Майор был человеком принципиальным, гуманизм не был ему свойствен – из карцера меня раньше времени не освободили… Зато майор любил цветы, искренне любил. В центре зоны красовалась клумба. Ее выращивали несколько заключенных из окружения Папы Лашина. С тех пор я гляжу на цветы с равнодушием. Злость к этим цветам была у всех на нашей двухтысячной зоне. Из цветов ведь не сваришь похлебки. Цветы раздражали своим издевательским присутствием там, где за ложку чая отдавали жизнь. Именно майор Лашин ввел у нас на зоне принудительную утреннюю гимнастику и непременное хождение в столовую строем.
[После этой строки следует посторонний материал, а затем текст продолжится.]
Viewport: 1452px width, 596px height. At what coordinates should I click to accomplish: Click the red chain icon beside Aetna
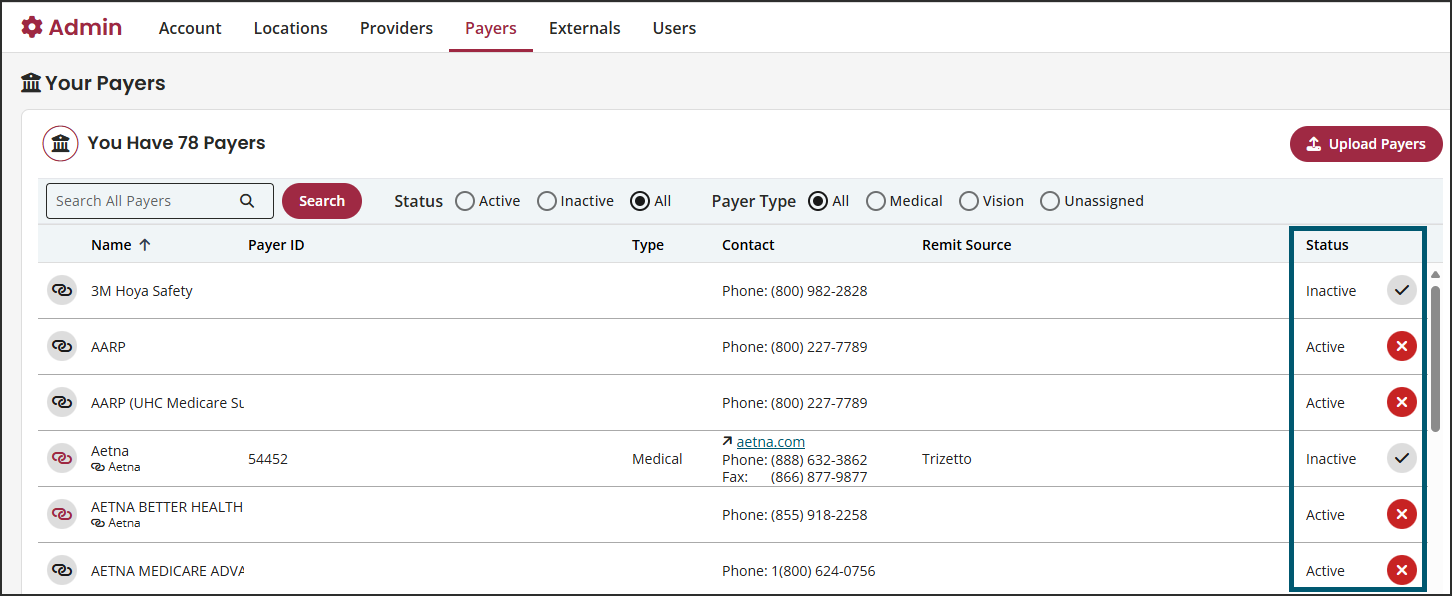tap(61, 457)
От хождения строем блатные разом отказались, и я к ним, разумеется, примкнул. Вечером, когда возвращались с работ, активисты немного унимались, выбившись из сил по служебным делам, – доносы и подслушивание бесед тоже утомительное занятие. Вечером мы ходили на «ужин» уже не строем, а как придется. Но Папа Лашин решил навести порядок. Тогда от вечернего липкого черпака каши мы тоже отказались, и за лишний черпак каши, которым мы гребовали, мужики таскали нам наш законный хлеб – лагерную пайку. Но майор был хитер и упорен. Он расставил активистов около столовой, дабы никто из мужиков не мог пронести нам положенный кусок хлеба. Днем на работе хлеб нам выдавали без всякой строевой подготовки вместе с баландой – супом, который неизвестно из чего и как сварен. Но лишение хлеба утром и вечером было для нас страшным новшеством, войной на измор.
– Слышь, политик, блатные парламент собирают, ну толковище, или сходка по-нашему. Пойдем, поучаствуешь, – объявил мне Санька в один прекрасный вечер.